> **Exercise requirements**
Every record below needs to be written out exactly, apart from the pictures.

+++ Dataset

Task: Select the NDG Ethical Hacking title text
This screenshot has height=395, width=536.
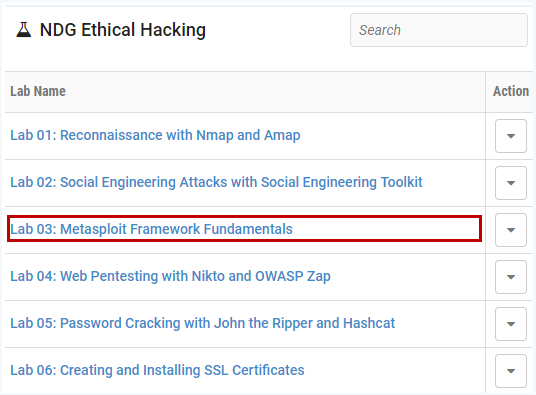Action: click(123, 30)
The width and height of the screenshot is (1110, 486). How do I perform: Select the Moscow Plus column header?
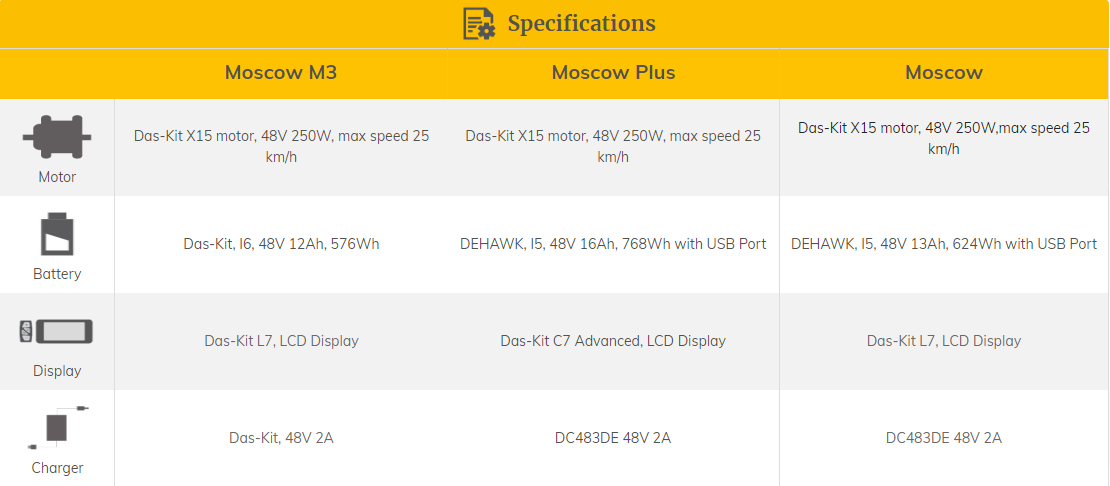[x=614, y=73]
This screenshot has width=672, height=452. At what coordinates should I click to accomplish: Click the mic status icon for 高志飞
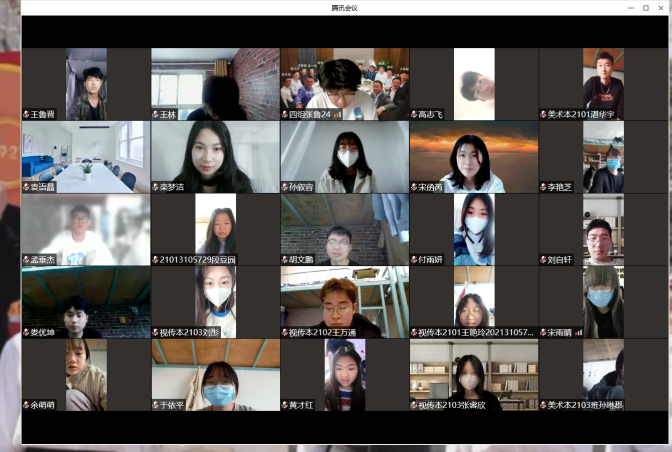(x=414, y=115)
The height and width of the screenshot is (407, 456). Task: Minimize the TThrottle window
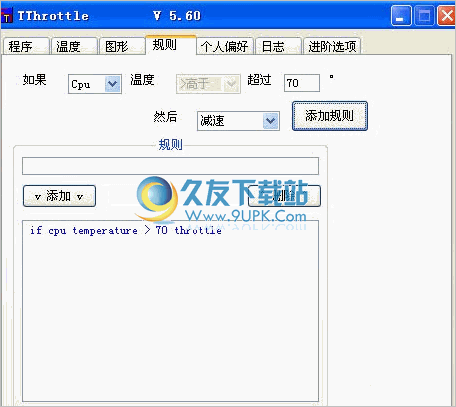(x=401, y=16)
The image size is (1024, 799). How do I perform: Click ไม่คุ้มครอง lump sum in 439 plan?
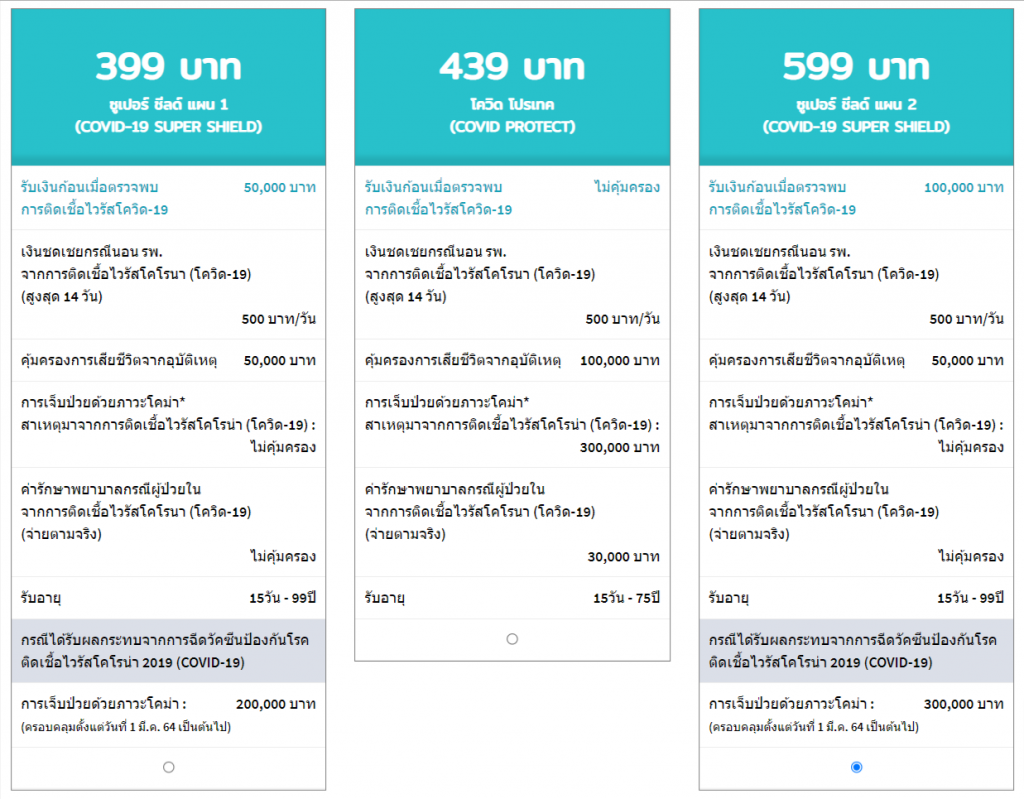click(x=627, y=188)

++++++

> **Finished exercise**
Task: Select the NDG Ethical Hacking title text
This screenshot has height=395, width=536.
Action: click(123, 30)
The width and height of the screenshot is (1110, 486). How do I perform: Select the Moscow Plus column header?
[x=614, y=73]
This screenshot has width=672, height=452. At what coordinates should I click to accomplish: Click the mic status icon for 高志飞
(x=414, y=115)
The height and width of the screenshot is (407, 456). Task: Minimize the TThrottle window
(x=401, y=16)
The image size is (1024, 799). How do I perform: Click ไม่คุ้มครอง lump sum in 439 plan?
click(x=627, y=188)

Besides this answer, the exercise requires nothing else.